Murphy, M. A. (2020). Early Industrial Roots of Green Chemistry - II : International “Pollution Prevention” Efforts During the 1970’s and 1980’s . Substantia, 4(2). https://doi.org/10.13128/Substantia-894

Abstract

Many literature articles and/or conventional histories of “Green Chemistry” describe its start as being a result of actions at the US Environmental Protection Agency (“EPA”) and/or in Academia during the 1990’s. But many examples of environmentally friendly Real-World chemical processes were invented, developed and commercialized in the oil refining, commodity chemical, and consumer product industries starting about the time of World War II.  Those efforts dramatically accelerated and evolved into explicitly environmentally oriented “Pollution Prevention” efforts during the 1970’s and 1980’s. A UN conference in November 1976 brought together over 150 attendees from industry, academia, and governmental and non-governmental organizations from 30 countries to address environmental issues related to preventing pollution caused by the chemically-related industries.  Seventy-nine papers published in 1978 from the conference proceedings (titled “Non-Waste Technology and Production”) addressed a wide variety of technical, economic, environmental, and policy issues and approaches, and documented many examples of already commercialized environmentally friendly chemically based processes.  On a parallel track, in 1975 the 3M Corporation initiated a major corporate-wide program called “Pollution Prevention Pays (“3P”) that commercialized thousands of environmentally oriented Real-World processes and/or inventions, in many countries, and simultaneously saved 3M large sums of money. Similar “Pollution Prevention” approaches were emulated and elaborated by many chemically based corporations in many countries during the 1980s. The “Green Chemistry” terminology adopted by the EPA and Academia in the 1990’s evolved from the “Pollution Prevention” approaches, programs, and commercialized inventions that had occurred long before the 1990s.

### Task requirements
According to the abstract on the industrial roots of green chemistry, why is it misleading to say that Green Chemistry began with actions at the EPA and in academia during the 1990s? Answer in one to three sentences. The material that comes after this text has nothing to do with it.

### Data shown
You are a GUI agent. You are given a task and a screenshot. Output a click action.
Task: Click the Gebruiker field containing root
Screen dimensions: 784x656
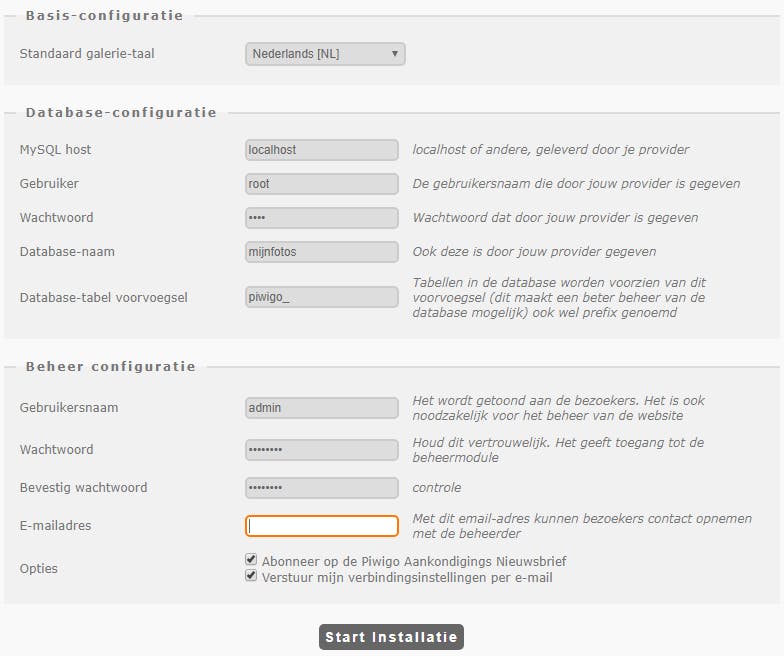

### Exercise answer
Environmentally friendly chemical processes had already been invented, developed and commercialized in the oil refining, commodity chemical and consumer product industries from about the time of World War II. In the 1970s and 1980s, these efforts grew into explicit "Pollution Prevention" programs, such as 3M's "3P." The "Green Chemistry" terminology of the 1990s evolved from this earlier work.